Ce travail, dit-il, persuadé, «sera la seule source importante économique pour le monde arabe et l’étranger», d’où, il estime être chargé d’«une grande responsabilité», celle de «redorer le blason de l’Algérie et notre économie», altéré, selon lui, par «la désinformation». Cette encyclopédie va corriger la fausse image du marché algérien, souligne-t-il, «chez les professionnels et biznessmen en présentant les opportunités d’affaires et les avantages qu’offre ce marché», le qualifiant de «vierge, juteux et porteur». Le représentant exclusif de la Ligue arabe à Alger est optimiste pour l’évolution de la Zone arabe de libre échange, avançant que «les échanges commerciaux inter-arabes sont en constante progression».

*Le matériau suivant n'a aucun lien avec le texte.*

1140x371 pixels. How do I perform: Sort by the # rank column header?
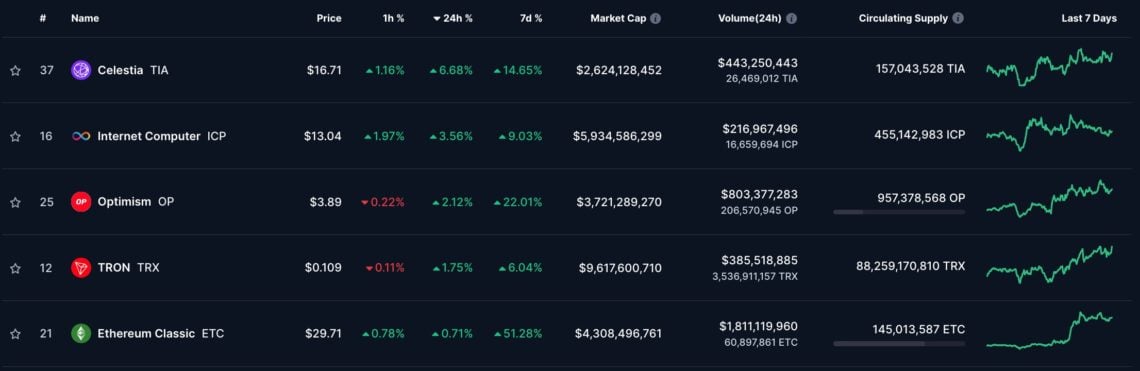tap(43, 18)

Les chiffres fournis confortent son analyse. De 1, 03 milliard de dollars en 2005, ils sont passés à 2,14 milliards de dollars en 2007 pour atteindre la somme de 3, 28 milliards de dollars en 2008. Toujours est-il que le commerce Algérie/ Zone arabe de libre échange se fait au détriment de l’Algérie comme le soutiennent certaines organisations patronales algériennes ? Abdelkrim Yousfi, relativise ces critiques et pense qu’il faut un peu de temps pour habituer les consommateurs arabes, traditionnellement tournés vers les produits venant d’Europe ou d’Asie ou d’Amérique, aux produits algériens et met également les frilosités des Arabes à consommer algérien sur les contingences politiques entre certains Etats arabes qui ne sont pas faites pour faciliter les choses. En tous cas, Abdelkrim Yousfi est convaincu que l’Algérie tirera son épingle du jeu dans cet espace économique inter-arabe pour peu qu’un effort sur la communication soit accompli par le monde algérien des affaires.